The Institute of Materials, Minerals and Mining in the UK has awarded Dr. Tridibesh Mukherjee, Tata Steel Group Director, Integration and Development, the 2008 Bessemer Gold Medal for his service to the steel industry.
The Institute exists to promote and develop all aspects of materials science and engineering, geology, mining and associated technologies, mineral and petroleum engineering and extraction metallurgy and is the professional body for the international materials, minerals and mining community. It awards a number of medals and prizes to recognise achievement within the profession, of which one of the most prestigious is the Bessemer Gold Medal for outstanding services to the steel industry.
Dr. Mukherjee has served as Chairman the International Iron and Steel Institute´s Technology Committee for three years to 2007. His contribution in the use of technology, as a means to competitiveness is recognised internationally.

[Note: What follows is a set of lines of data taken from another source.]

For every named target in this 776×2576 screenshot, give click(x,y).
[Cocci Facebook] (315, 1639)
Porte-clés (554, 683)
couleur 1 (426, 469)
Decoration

Dr. Mukherjee worked for British Steel from 1968 to 1971. He then
joined Tata Steel in 1971 and rose to Deputy Managing Director (Steel).
As Group Director now, he is responsible for Integration and R&D
and Technology.
The award will be presented at a dinner on 2 July in London. Dr. Mukherjee will deliver the Bessemer Lecture this year.
Previous winners of the award include Mr. J. R. D. Tata (1986), Mr. Stuart Pettifor (formerly COO of Corus, 2005), Sir Brian Moffat (formerly Chairman of British Steel, 1996) and Mr. Lakshmi Mittal (President and CEO, ArcelorMittal, 2007).
The title of Dr Mukherjee's Lecture is
Technology: Evolution and Mutation
Abstract
The iron and steel technology has evolved over ages. In the
medieval period, the "Hindoos" made steel for half a million dollars a
tonne. It was a metal for aggression. Now 1.3 billion tonnes are
produced to sustain the physical fabric of our civilisation. This
transition has seen production processes evolving, mutating and
becoming extinct. Ingots made room for slabs which today co-exists with
thin slabs, which itself is worried about thin strips gaining ground.
The Huntsman process is forgotten. The Bessemer converter and the open
hearth process, supreme till the middle of the twentieth century, find
place in the history of steel making! The blast furnace, which made its
appearance in the fifteenth century, did not meet the same fate. Today
many blast furnaces are under construction. This paper discusses what
could be behind the longevity of some technologies.